Is e-filing a much better way to record your taxes?
Americans and the IRS might not agree on everything, but they’re largely on the exact same page in regards to e-filing individual income tax returns.
The majority of individual income tax returns submitted to the IRS are e-filed.
And in return, you can get any refund you are owed faster, especially if you have it directly deposited to your bank accounts.
However, what about security? And can electronic filing really give you access to all the forms you might need if you’ve got a complex tax situation? Are there situations when you can not e-file? Let’s look at the benefits of e-filing, and whether it might be the very best filing choice for your requirements.
If you’re Considering e-filing, some of the advantages include:
- Quick affirmation your forms are received: The IRS will confirm a tax filing has been received within 24 hours of electronic submission. For paper filers, the IRS does not send any acknowledgment that your forms have arrived .
Timely refunds: When you submit a paper filing, it can take six to eight weeks to receive a tax refund. With e-filing, you’ll receive your money in three weeks or less. Choosing direct deposit may also speed up the refund procedure.
Reduced chance of errors: According to the IRS, there is around a 1 percent error rate on e-filed returns, compared with a 20% speed of mistakes on paper filings. The IRS also provides more information on problems discovered on e-filed returns compared with paper yields.
Easy payment process: If you owe the IRS money, it’s easier to cover at your convenience when you e-file. You can submit returns early and pay afterwards if necessary, provided that you pay by the April 15 filing deadline. You also have the choice to pay your balance by using the IRS Immediate pay service from your checking account or savings account, filing a credit card through a payment processor for a fee, or paying by check or money order. Just be aware delaying payment following the filing due date (typically April 15) will result in penalties and interest.
Digital storage of taxation information: Submitting returns electronically implies there’s an electronic backup of your tax documents.
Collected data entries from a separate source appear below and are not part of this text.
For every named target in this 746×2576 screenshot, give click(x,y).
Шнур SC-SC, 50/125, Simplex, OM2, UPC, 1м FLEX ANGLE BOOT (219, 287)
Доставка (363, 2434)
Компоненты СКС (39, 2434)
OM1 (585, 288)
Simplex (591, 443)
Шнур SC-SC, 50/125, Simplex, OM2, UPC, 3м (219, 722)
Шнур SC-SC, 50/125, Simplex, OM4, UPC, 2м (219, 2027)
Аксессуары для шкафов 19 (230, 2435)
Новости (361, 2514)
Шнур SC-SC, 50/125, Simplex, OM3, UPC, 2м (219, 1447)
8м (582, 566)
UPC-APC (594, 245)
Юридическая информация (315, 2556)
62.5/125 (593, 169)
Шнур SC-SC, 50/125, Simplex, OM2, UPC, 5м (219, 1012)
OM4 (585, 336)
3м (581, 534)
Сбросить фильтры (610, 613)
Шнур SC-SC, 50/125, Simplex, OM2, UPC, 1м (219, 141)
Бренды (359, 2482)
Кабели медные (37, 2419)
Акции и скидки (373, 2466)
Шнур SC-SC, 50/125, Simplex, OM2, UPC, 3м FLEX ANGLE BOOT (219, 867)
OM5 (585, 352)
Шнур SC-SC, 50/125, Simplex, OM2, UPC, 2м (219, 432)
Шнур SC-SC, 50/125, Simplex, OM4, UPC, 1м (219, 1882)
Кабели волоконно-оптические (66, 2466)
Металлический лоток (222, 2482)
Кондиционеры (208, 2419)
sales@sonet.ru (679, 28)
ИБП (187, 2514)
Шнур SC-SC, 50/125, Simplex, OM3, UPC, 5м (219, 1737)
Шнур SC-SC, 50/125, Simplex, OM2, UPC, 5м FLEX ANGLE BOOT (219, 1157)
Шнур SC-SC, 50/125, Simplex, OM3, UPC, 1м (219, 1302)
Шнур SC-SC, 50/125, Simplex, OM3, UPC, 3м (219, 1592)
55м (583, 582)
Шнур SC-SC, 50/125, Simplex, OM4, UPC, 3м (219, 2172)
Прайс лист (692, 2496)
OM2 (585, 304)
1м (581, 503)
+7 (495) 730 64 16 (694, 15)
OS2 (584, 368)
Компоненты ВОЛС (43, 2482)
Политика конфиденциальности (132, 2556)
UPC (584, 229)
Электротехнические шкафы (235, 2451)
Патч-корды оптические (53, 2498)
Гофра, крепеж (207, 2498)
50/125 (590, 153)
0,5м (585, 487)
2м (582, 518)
So if something happens to your paperwork, you’ll have a digital backup.
The good news: Most taxpayers do opt to e-file and get those advantages — and the practice of doing so is easy.
How to e-file a tax return?
You have four options for submitting an electronically filed tax return to the IRS.
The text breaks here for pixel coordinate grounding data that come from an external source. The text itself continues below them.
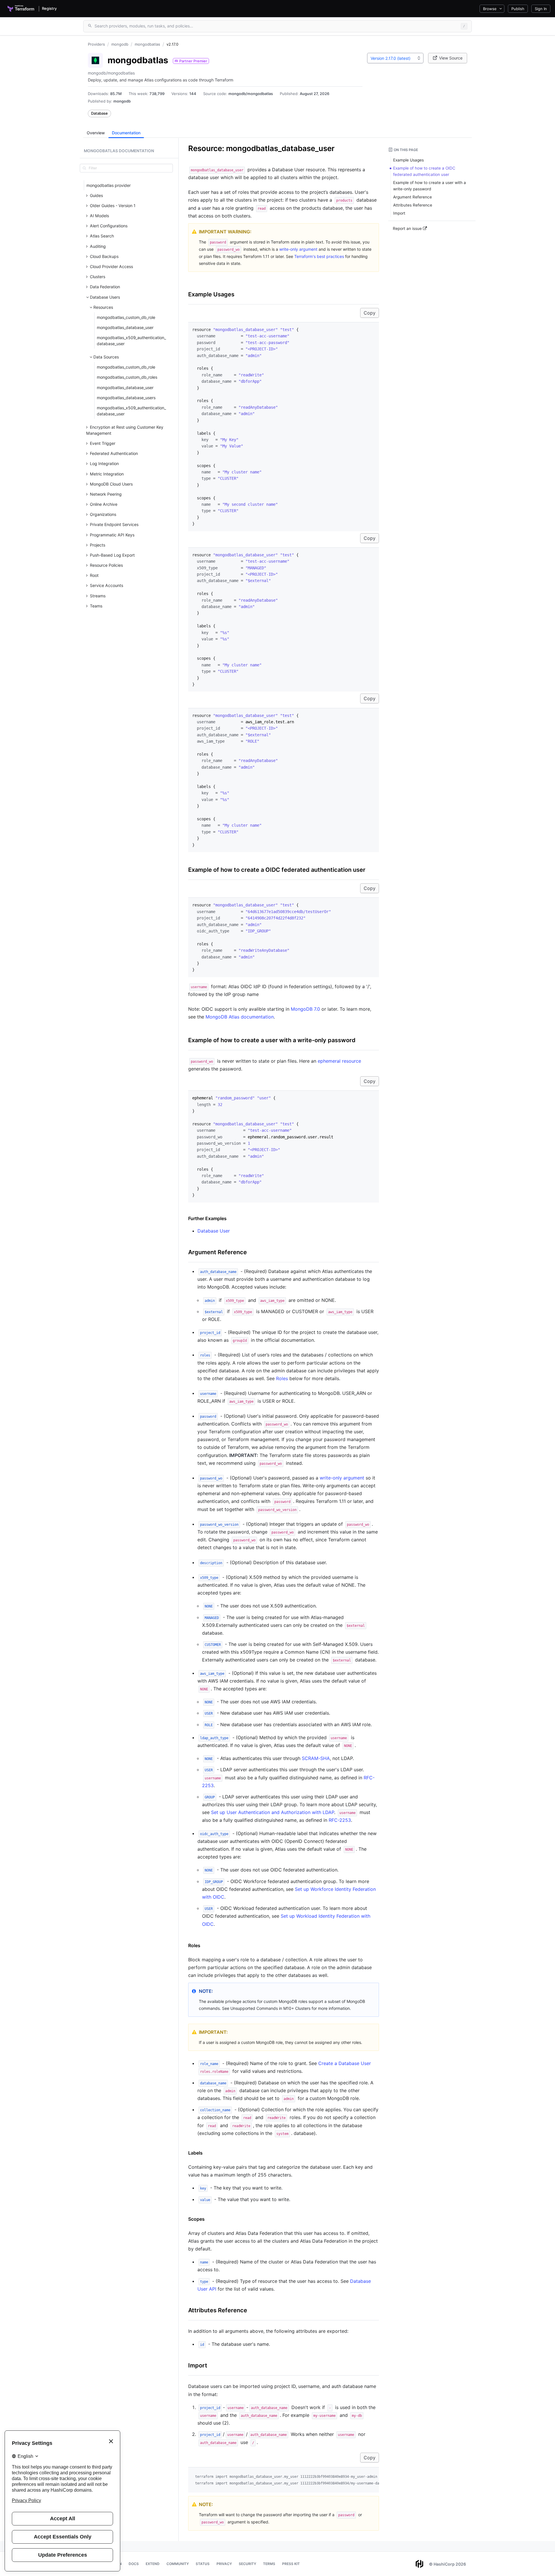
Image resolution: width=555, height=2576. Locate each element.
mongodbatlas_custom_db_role (126, 317)
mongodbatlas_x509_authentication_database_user (131, 340)
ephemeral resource (339, 1061)
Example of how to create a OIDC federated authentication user (276, 869)
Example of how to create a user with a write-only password (272, 1040)
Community (177, 2564)
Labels (195, 2153)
- Utilize IRS Free File: If your adjusted gross income is $72,000 or less you may be able to use the IRS Free File program.
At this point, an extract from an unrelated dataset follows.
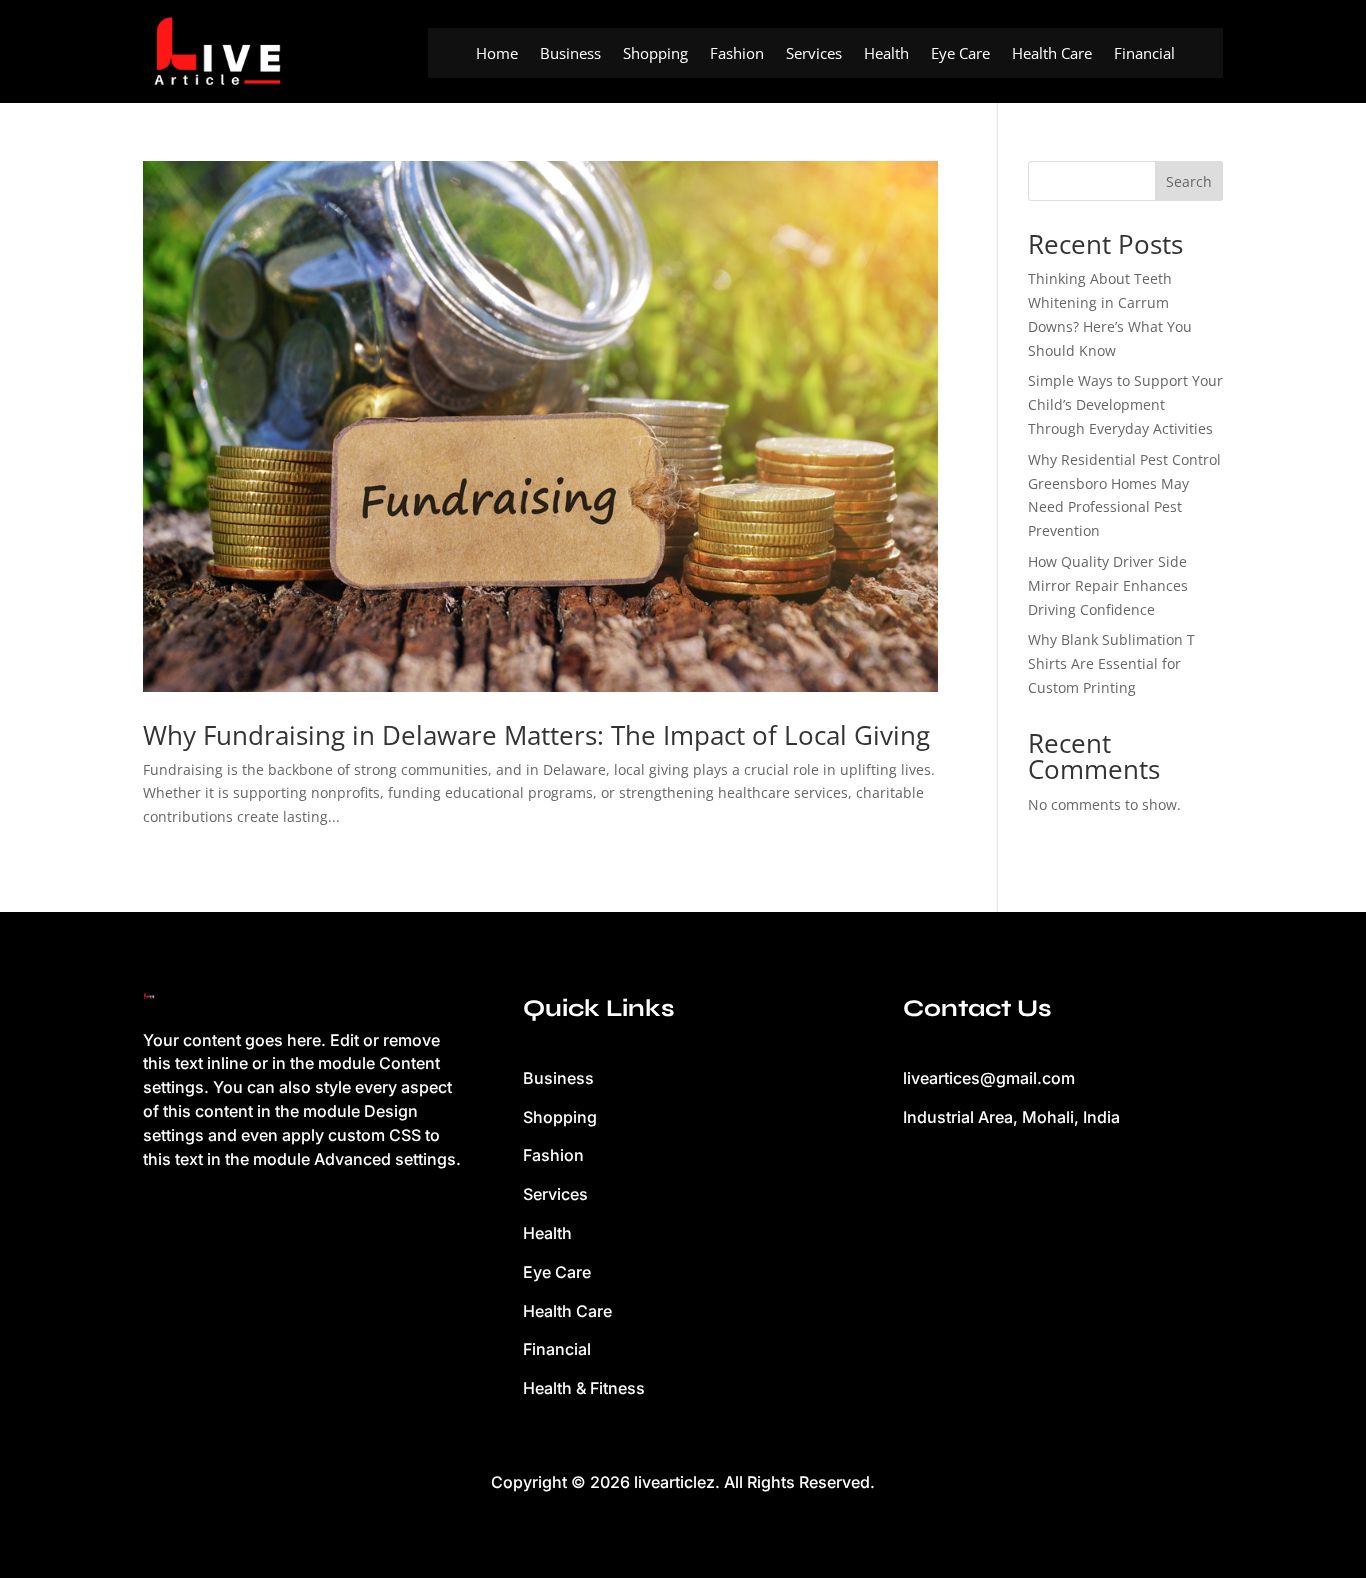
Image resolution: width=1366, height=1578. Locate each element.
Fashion (737, 54)
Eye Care (960, 54)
- Free File Fillable Forms — If your income is more than $72,000 and you are comfortable doing your earnings without any assistance, you can use Free File Fillable Forms from the IRS. The forms do the math for you and offer standard guidance. You can only do your federal return with these forms.
- Use an internet tax preparation service or tax software: Tax preparation software and online filing services are alternatives. These choices are a simple way to complete and e-file your own forms. Some software providers charge for their programs, Some are free. The program asks you simple questions about your life and finances to guide you through the completion of your forms.
- Get complimentary, in-person tax help: In most states, you can find volunteers to help prepare and e-file returns. However, eligibility for free aid is typically limited based on earnings, and some services appeal to specific demographic groups. By way of instance, Tax Counseling for the Elderly programs focus primarily on assisting filers that are 60 and older. The IRS maintains a record of authorized providers, but you should be aware this alternative is very likely to be the most costly one.
Using online tax preparation software is far and away the preferred approach of the majority of taxpayers. Actually, the IRS says it expected more than four tax returns to be filed through tax return prep program.
Is e-filing really secure?
While e-filing is convenient, you could be worried about security — particularly with so many data breaches. But experts agree that this isn’t an issue which should deter you from e-filing.
“In fact, it can be more secure than paper filing as you’re sending your private information through an encrypted network as opposed to exposing your data in the mail.”
Dennis Chow, vice president of information security at SCIS Security, explains the IRS has put safety measures in place to keep your information safe. “Trainers normally use IRS specific APIs that require ab sessions,” Chow says. “All this is routed over TLS encrypted links “
It is very important to employ a trusted service to help you record your taxes. Chow advises not to e-file on a public computer or utilize an online connection which isn’t private.
For many taxpayers, it is sensible to e-file a yield because it’s the most convenient way to submit your tax information to the IRS and it allows for timely refunds and effortless payment options. Just make sure to use tax planning software from a trusted source, so you can make certain the information which you supply to transmit to the IRS is going to be kept secure.